この漫画の元ネタは、異世界から転移してきた高飛車な女魔法使いです

胡座タンマ

第1話 漫画家志望とやけ酒

 ゴッキュ、ゴッキュ!


 ストレスでカラカラになった喉に、買ったばかりでキンキンのビールが勢いよく流れ込んでくる。

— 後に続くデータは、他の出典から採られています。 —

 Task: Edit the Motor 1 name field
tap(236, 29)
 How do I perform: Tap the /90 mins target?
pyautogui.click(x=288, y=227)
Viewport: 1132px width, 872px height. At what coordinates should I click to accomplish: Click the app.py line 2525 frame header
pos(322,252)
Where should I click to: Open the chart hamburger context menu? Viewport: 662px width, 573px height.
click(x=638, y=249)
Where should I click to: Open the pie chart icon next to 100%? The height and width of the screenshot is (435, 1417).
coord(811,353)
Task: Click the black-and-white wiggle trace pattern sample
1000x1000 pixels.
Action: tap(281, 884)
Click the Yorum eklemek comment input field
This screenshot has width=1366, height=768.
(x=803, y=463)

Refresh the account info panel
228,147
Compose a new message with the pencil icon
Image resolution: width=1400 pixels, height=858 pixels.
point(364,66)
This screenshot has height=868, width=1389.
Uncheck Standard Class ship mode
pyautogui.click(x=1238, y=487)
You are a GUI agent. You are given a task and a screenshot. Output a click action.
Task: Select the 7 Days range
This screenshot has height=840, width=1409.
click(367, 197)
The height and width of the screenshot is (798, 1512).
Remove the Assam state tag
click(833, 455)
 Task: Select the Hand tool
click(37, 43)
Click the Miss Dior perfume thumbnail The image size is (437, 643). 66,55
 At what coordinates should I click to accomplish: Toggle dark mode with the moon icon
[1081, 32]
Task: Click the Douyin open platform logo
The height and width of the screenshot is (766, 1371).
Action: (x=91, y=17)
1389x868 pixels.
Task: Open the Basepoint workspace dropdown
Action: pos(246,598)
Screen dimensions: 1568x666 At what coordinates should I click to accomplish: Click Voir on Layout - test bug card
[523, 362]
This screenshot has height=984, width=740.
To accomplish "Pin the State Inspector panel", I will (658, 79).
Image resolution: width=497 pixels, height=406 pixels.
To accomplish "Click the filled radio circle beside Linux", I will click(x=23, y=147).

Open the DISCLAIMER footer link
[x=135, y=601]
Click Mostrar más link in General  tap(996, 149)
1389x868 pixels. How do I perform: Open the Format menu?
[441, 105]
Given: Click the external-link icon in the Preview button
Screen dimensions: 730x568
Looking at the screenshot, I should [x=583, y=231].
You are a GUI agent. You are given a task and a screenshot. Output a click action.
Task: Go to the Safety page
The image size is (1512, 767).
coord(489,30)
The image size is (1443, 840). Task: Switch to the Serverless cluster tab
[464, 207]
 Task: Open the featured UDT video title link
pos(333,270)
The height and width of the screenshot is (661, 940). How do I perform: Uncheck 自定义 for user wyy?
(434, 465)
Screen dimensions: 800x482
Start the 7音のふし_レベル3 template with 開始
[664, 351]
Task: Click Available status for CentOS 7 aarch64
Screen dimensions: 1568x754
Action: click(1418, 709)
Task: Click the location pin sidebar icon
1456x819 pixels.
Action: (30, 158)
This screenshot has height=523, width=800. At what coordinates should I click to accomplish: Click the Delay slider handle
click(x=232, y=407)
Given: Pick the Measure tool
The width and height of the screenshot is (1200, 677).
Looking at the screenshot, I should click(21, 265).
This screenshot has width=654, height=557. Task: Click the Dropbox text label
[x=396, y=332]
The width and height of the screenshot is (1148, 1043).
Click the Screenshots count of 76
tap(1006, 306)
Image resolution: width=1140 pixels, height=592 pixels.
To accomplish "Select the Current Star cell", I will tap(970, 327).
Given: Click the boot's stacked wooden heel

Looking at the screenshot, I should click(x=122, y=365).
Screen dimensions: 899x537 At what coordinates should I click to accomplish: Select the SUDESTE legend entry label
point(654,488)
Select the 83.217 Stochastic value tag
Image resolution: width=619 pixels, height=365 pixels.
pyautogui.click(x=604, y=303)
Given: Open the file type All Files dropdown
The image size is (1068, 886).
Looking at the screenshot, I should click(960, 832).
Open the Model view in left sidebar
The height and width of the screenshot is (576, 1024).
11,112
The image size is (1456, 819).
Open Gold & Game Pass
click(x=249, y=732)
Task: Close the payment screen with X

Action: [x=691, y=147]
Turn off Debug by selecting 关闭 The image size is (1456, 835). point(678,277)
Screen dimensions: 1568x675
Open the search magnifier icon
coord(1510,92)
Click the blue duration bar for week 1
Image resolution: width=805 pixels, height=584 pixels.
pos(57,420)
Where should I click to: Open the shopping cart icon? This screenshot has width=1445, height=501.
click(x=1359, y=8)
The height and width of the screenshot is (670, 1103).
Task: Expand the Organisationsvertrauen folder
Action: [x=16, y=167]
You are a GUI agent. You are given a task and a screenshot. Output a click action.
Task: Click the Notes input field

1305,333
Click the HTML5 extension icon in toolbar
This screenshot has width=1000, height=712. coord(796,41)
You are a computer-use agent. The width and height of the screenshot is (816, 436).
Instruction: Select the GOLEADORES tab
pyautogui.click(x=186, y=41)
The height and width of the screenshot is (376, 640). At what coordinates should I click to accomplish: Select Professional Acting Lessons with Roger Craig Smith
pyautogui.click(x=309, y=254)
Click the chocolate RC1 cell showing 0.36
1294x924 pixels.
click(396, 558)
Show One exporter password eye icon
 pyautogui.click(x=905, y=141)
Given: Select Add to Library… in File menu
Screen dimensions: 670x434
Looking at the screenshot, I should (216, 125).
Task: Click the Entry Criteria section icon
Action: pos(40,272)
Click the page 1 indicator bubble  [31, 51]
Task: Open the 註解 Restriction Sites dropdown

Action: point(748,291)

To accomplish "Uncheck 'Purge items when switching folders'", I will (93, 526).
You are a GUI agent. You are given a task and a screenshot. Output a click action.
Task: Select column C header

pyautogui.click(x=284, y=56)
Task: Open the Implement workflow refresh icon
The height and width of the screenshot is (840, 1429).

「あ〜もぉ〜〜〜っっ!!! なーにが、『表現や描写にリアリティがないんだよねぇ〜』よ! 異世界なんて行ったことないんだから、リアリティなんてあるわけないじゃない!!」


 深夜の公園で一人、たまった鬱憤を思い切りぶちまけた。怒りに任せ、グシャリと握りつぶした500ml缶を、思い切りベンチに叩きつける。

 近隣のお宅からは、「うるせーぞ!!」なんて声が聞こえたが、アルコールの回った私にはノーダメージだ。


 私の名前は、朝奈あさなアオナ。大学二年生の二十歳。将来の夢は――漫画家。


 今日だって、夢を叶えるために都内の出版社まで持ち込みに行っていた。

 わざわざ高い移動費と、時間をかけたというのに、結果はこの有様。

 深夜の公園でやけ酒をする羽目になっている。


「はぁ……」


 ため息をつくと、自分でもわかるくらいにはアルコールの匂いがした。


 ベンチに置いていたトートバックに視線を落とす。

 この中には、魂込めて創り上げた漫画の原稿が入っている。


 内容は、大好きな異世界ファンタジーもの。

 勇者パーティの魔法使いを主人公にした、バトルあり、日常ありの冒険譚だ。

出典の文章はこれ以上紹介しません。